The subject of memory is something that's been coming up a lot lately with other artists I speak to, and your work often touches on the idea of collective memory. In a time where there's so much documentation of almost everything (especially digitally), how do you think our relationship to memory is changing?
I’m no neuroscientist, but I can imagine that the exposure that the current and future generations are subjected to is going to reform the idea of memory. We’re also the first generation to have grown up with access to this supposedly democratic flux of global images and not subjected exclusively to one historical narrative.
We are innately transcultural beings. And to me, that relates to my anchoring to the place I live in, trying to make sense of this totality of images through my art. I say that I create fictions and, to me, in that alteration of archival images, later placed in circulation in a gallery or the internet, has the potency to change collective memory, or at least call into question the discourse of the “original” images. So, what I’m trying to do is to reframe the archive as art, something that I understand can be more gentle than the obscurantism of academic thinking.
The Dominican Republic, its history and its people are frequent topics of your work and very close to you as it's your home. What are some of the things about the Dominican Republic you feel don't get discussed enough–either by the people there or from others around the world–that you feel are important to explore?
DR’s relation to Haiti. That’s something that is rarely spoken of in the media or is portrayed only as problematic. It’s a complex topic and one that’s not easy to talk about. We had our independence not from Spain but from Haiti, so the construction of “Dominican-ness” is in opposition to “Hatian-ness”. Haiti, being the first Black country to achieve its independence on this side of the world, has assumed Blackness at its core, so the Dominican Republic's national (and racial) identity was constructed as something that derives from mestizaje [mixed race] although it is a Black country.
Media's use as a tool for political gain is something you discuss a lot.
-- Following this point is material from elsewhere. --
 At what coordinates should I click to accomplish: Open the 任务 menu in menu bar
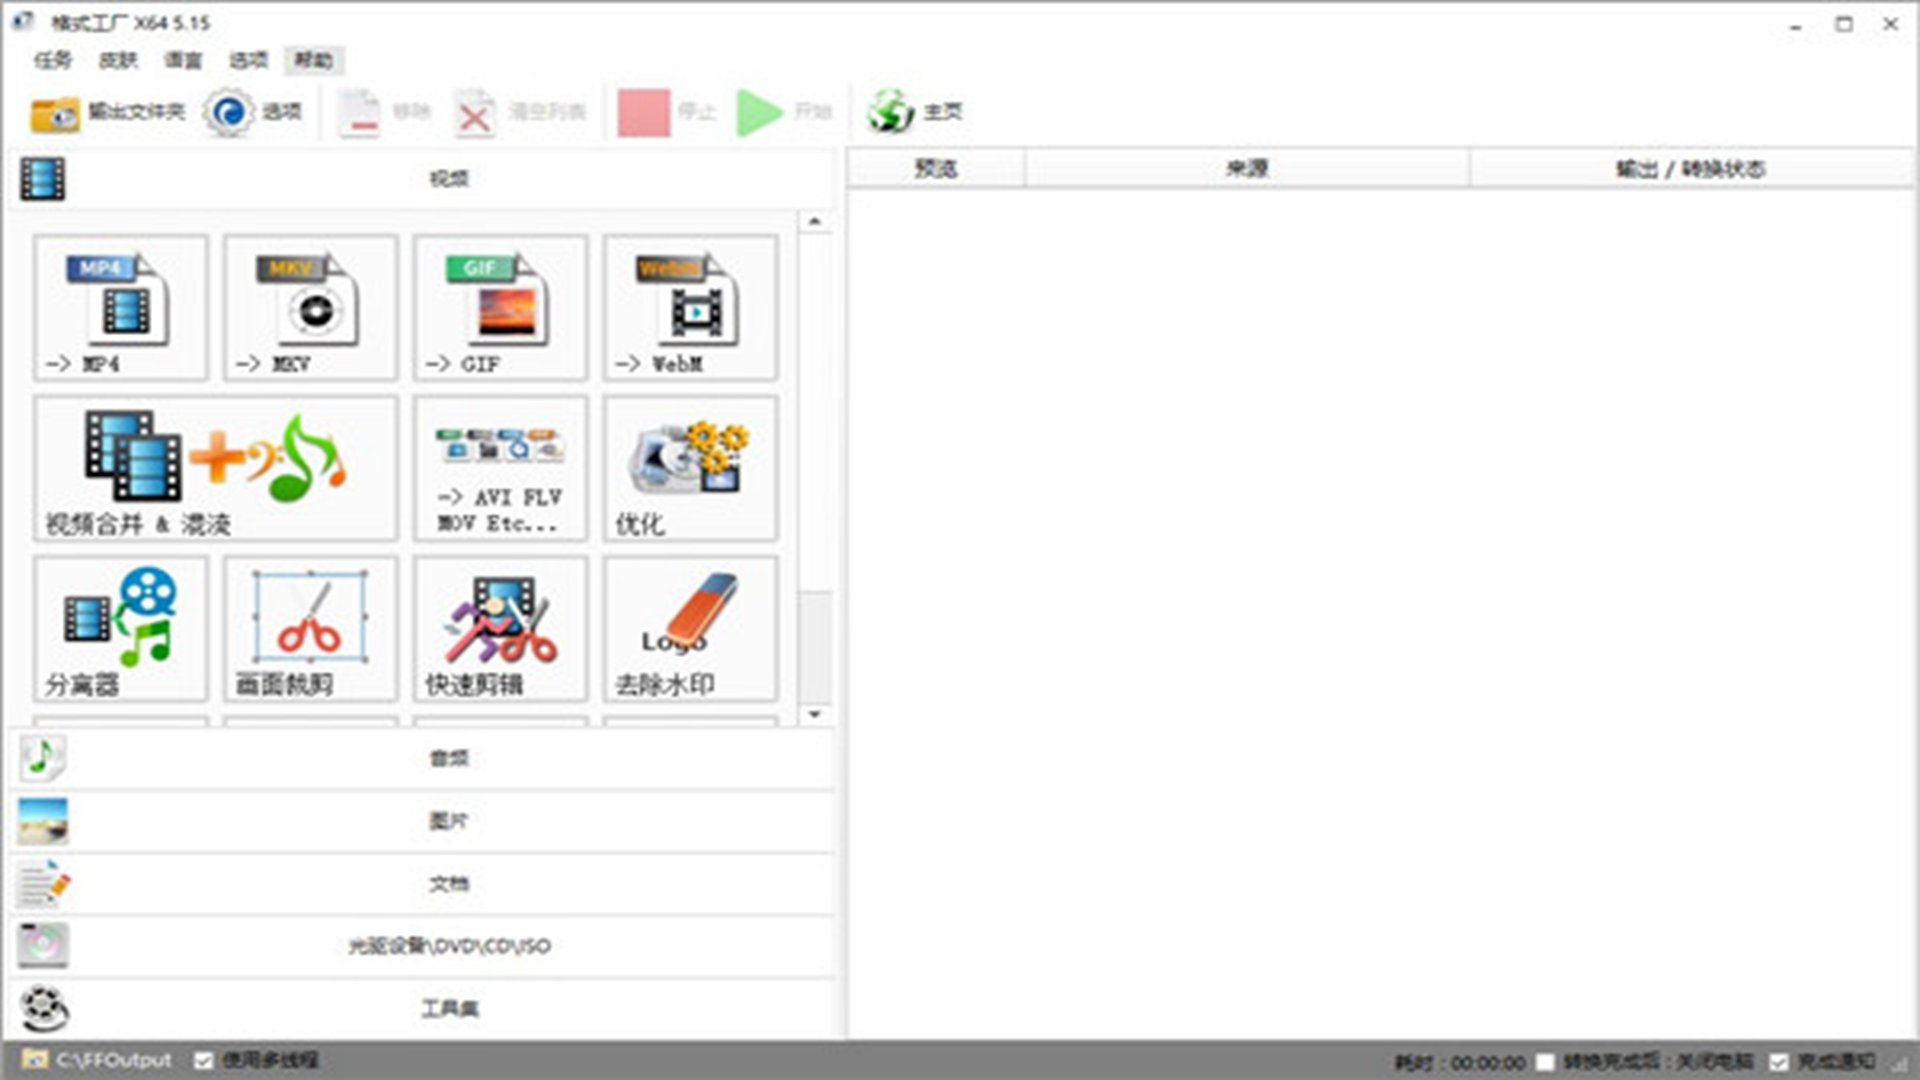53,60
How does your own research into the topic inform how you consume or think about media on a day-to-day basis?
In the mid-2010’s, I used to work at a newspaper and I read the news daily. Although what I did there was advertising, I still got a glimpse of the politics that drove the newspaper. After that job, I couldn’t see the news the same way, just seeing who made the decisions and why for something that conditions the thinking of so many people made me distrustful.
Since the pandemic, I’ve seriously limited my media exposure. Given that at times, my work requires a lot of reading, I try to only focus on the topic I’m working on. And sometimes those topics are from a different time when information wasn’t ubiquitous. That’s something that interests me because it’s a way to see how our parents or grandparents were conditioned.
On a lighter note but still on the topic of media, what are some of the things you like to consume for pleasure?
I watch a lot of films. Recently, I haven't seen as many as I’d like to, but there was a time when I could watch three movies every day. I think films have informed my practice more than visual arts, especially filmmakers like Andrei Tarkovsky and Tomás Gutiérrez Alea, who approach cinema with poetry that is currently rare. I prefer fiction in movies and essays in literature, so I rarely read a novel or watch a documentary.
What are some of the things you have coming up that you're most excited about?
I’m doing a residency at Corsicana this winter where I’ll have a huge studio! I’ve never had so much space to work in, so I want to try out ideas I’ve kept stored for some time.
I also have a solo show in NY in the fall of 2023, and it’s going to be my first solo outside of the Dominican Republic. I’m still not sure what series I’ll include, but it’ll definitely be about more recent topics.